Une attaque d’artillerie attribuée aux Forces de soutien rapide (FSR) a frappé un marché bondé à Omdourman, dans l’État de Khartoum, le 1er février. Le bilan est dramatique : au moins 54 morts et 158 blessés, selon le ministère de la Santé.
Face à cette tragédie, l’hôpital Al Nao, le dernier grand hôpital public en activité à Omdourman, a reçu un afflux massif de blessés.
« Des blessés sont allongés partout dans la salle des urgences et les médecins font ce qu’ils peuvent », a déclaré Chris Lockyear, secrétaire général de Médecins Sans Frontières (MSF), présent sur place. Il décrit une scène de chaos : « Il y a des dizaines et des dizaines de personnes avec des blessures dévastatrices, la morgue est remplie de cadavres. »
L’hôpital Al Nao se trouve en zone contrôlée par les Forces armées soudanaises et bénéficie du soutien de MSF. L’organisation fournit des médicaments essentiels, du matériel médical, ainsi qu’un appui logistique et alimentaire. Cependant, face à l’afflux de blessés, les ressources sont sous tension.
« Ce que je vois devant moi est une scène de carnage total, un nouvel exemple tragique de cette guerre sans merci », a ajouté Chris Lockyear.
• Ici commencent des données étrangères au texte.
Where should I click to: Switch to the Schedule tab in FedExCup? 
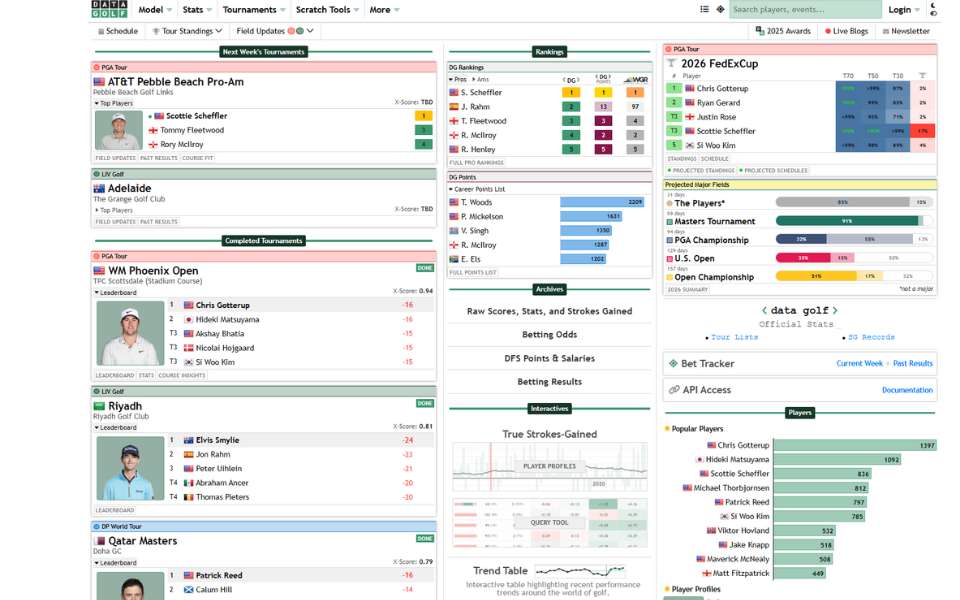713,158
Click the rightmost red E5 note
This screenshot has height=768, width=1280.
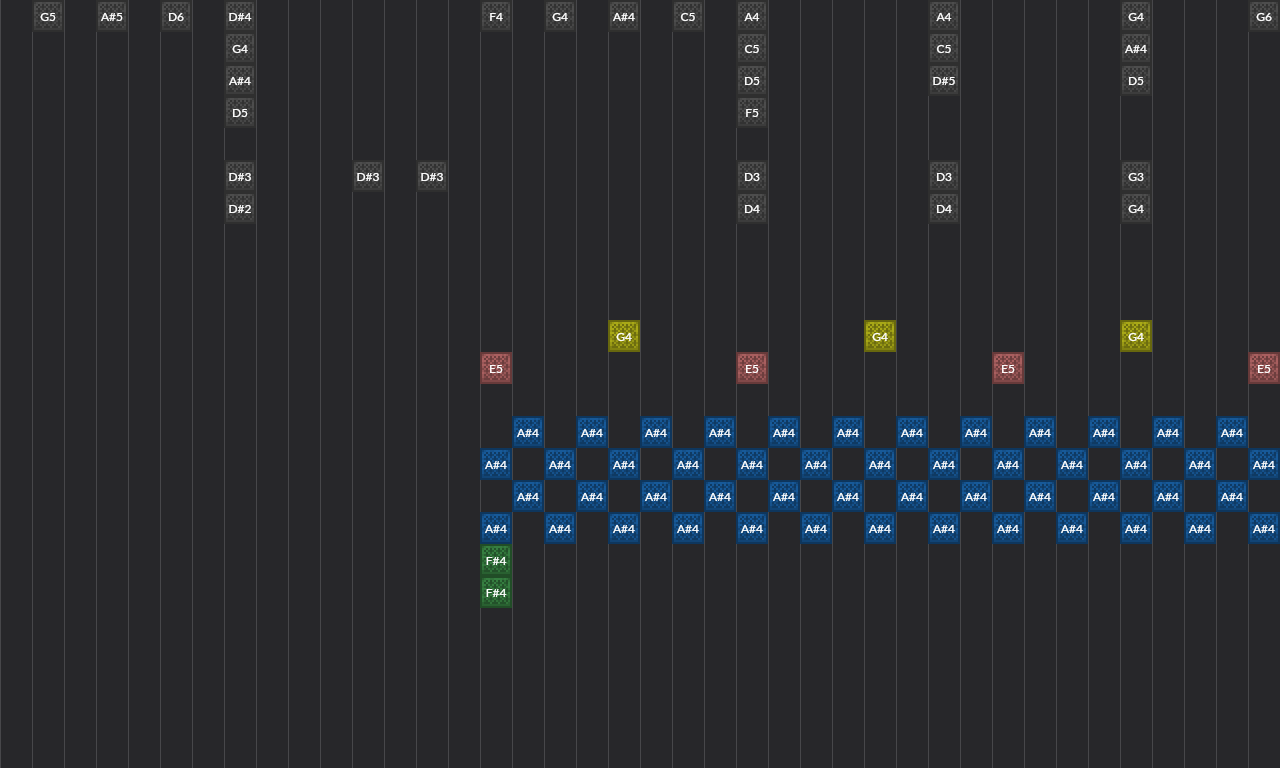pyautogui.click(x=1264, y=369)
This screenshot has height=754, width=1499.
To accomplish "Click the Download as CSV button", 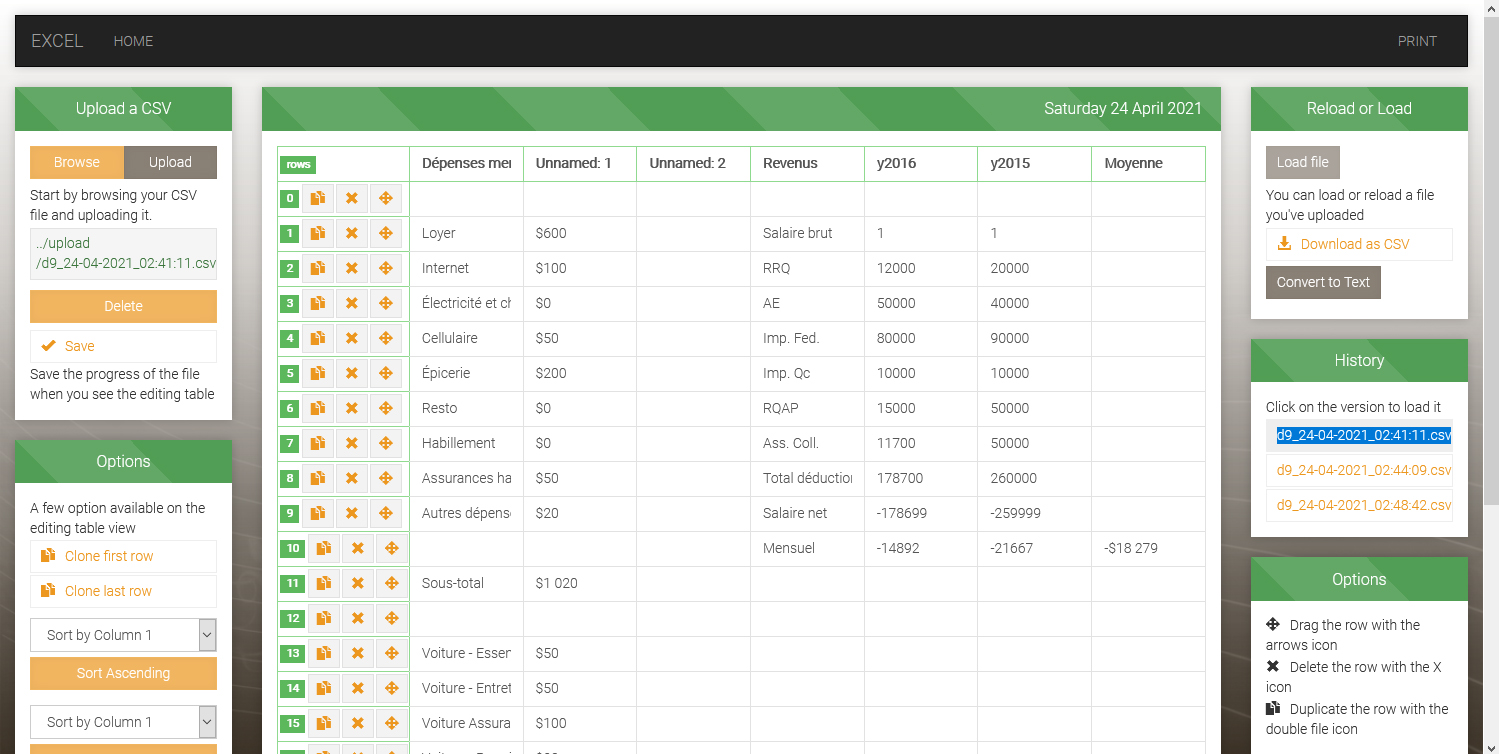I will tap(1358, 245).
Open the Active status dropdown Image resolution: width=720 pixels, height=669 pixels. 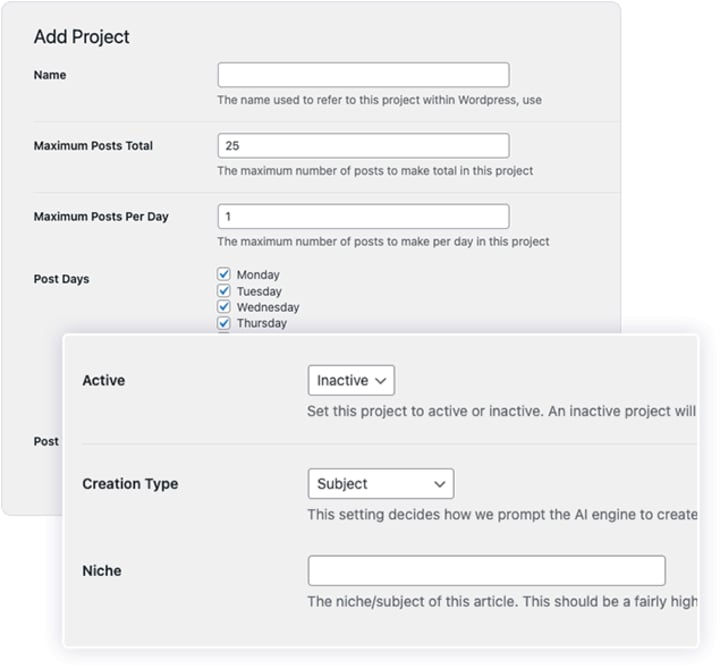351,381
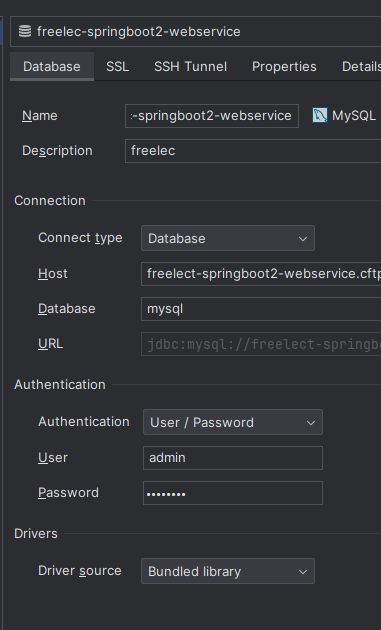381x630 pixels.
Task: Click the connection title field at top
Action: pyautogui.click(x=195, y=31)
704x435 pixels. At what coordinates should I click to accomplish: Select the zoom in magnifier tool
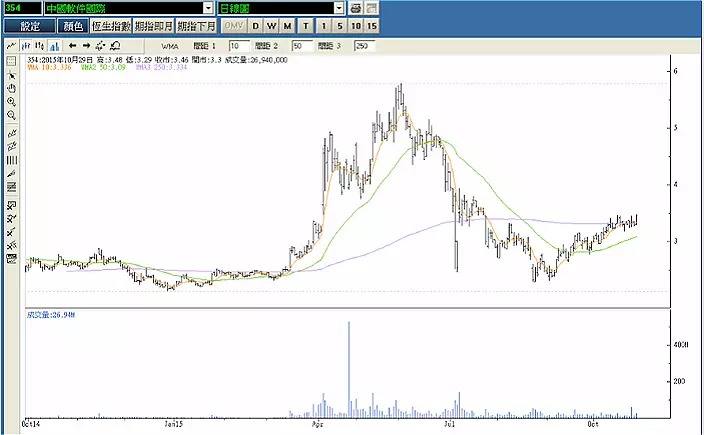tap(11, 101)
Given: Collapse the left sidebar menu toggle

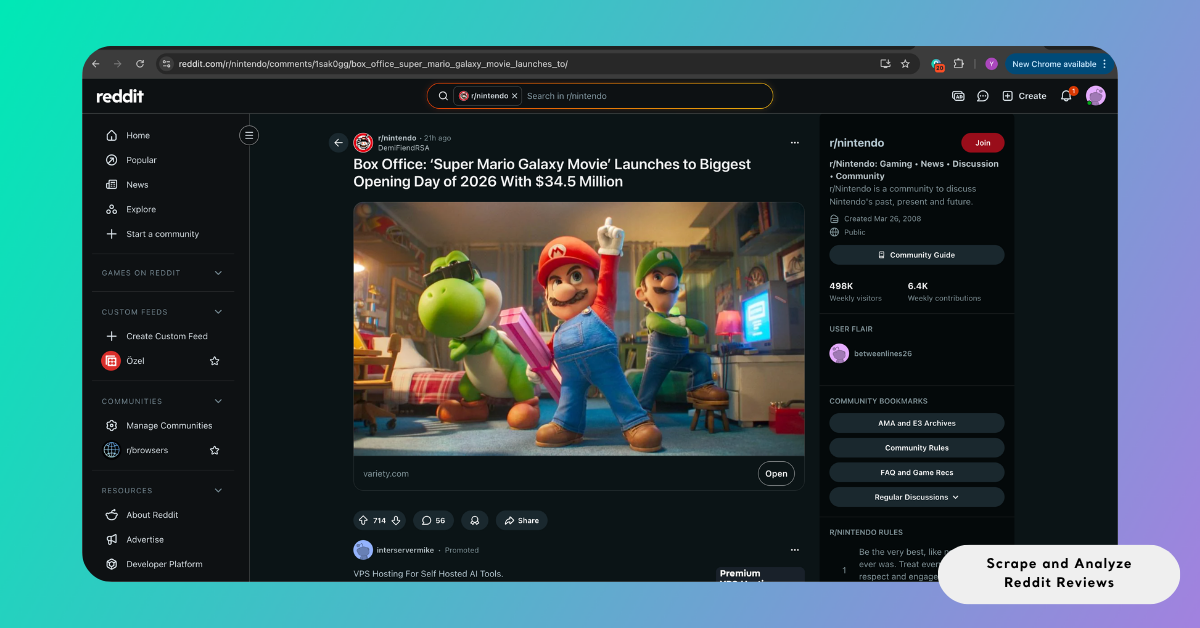Looking at the screenshot, I should click(x=249, y=135).
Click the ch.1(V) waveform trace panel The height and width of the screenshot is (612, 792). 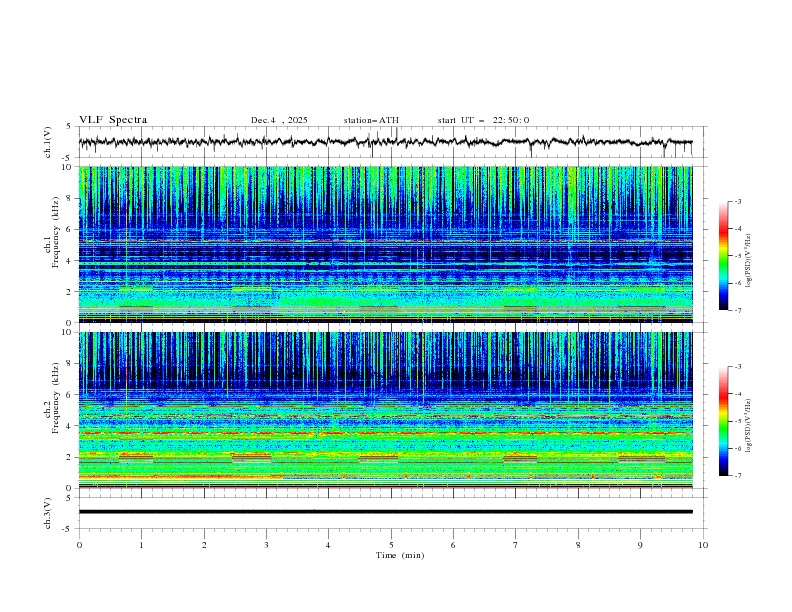click(x=390, y=142)
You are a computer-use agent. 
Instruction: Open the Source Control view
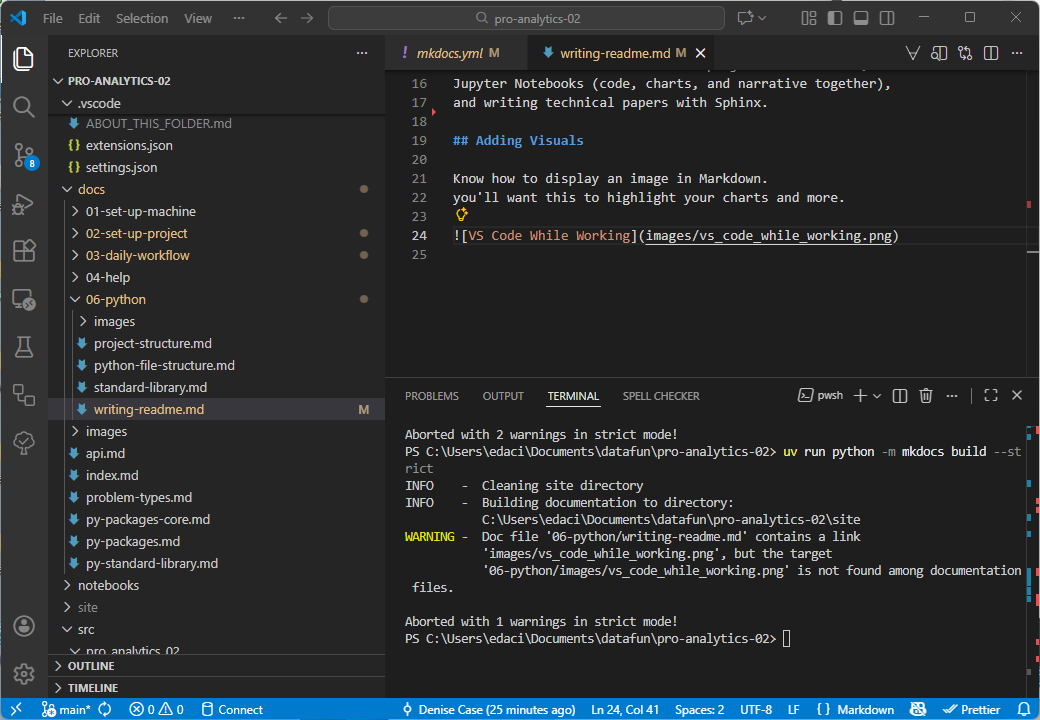[23, 155]
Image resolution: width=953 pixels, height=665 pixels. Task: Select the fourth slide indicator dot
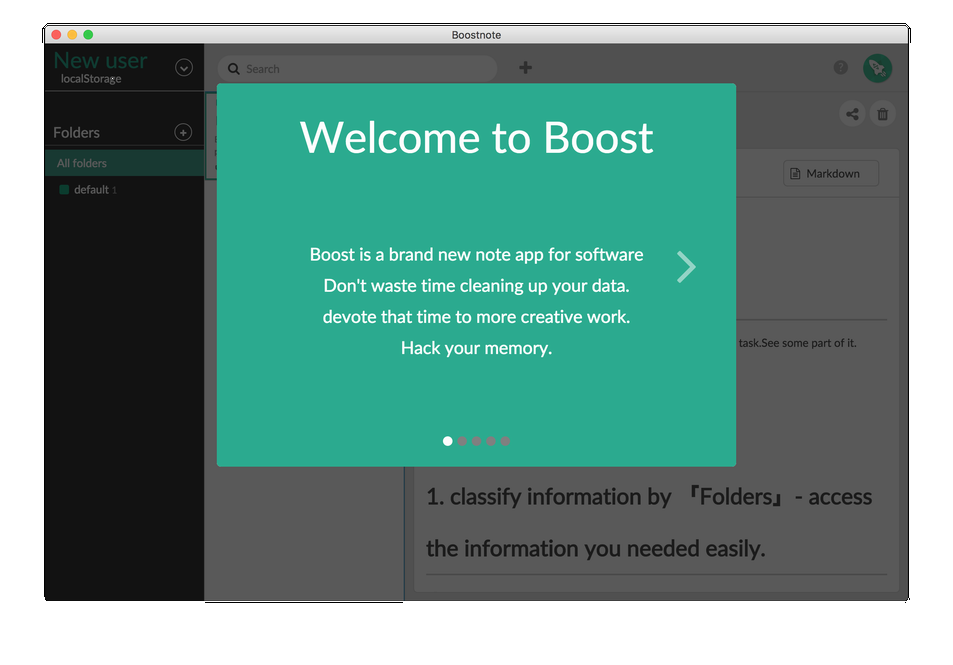[x=491, y=441]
Depuis le début du conflit, MSF intervient dans 11 des 18 États du Soudan. Toutefois, les attaques répétées contre les infrastructures de santé ont déjà contraint l’organisation à suspendre ses activités dans plusieurs hôpitaux de Khartoum. Cette attaque vient aggraver une situation humanitaire déjà critique, rendant l’accès aux soins encore plus difficile pour la population civile prise au piège du conflit.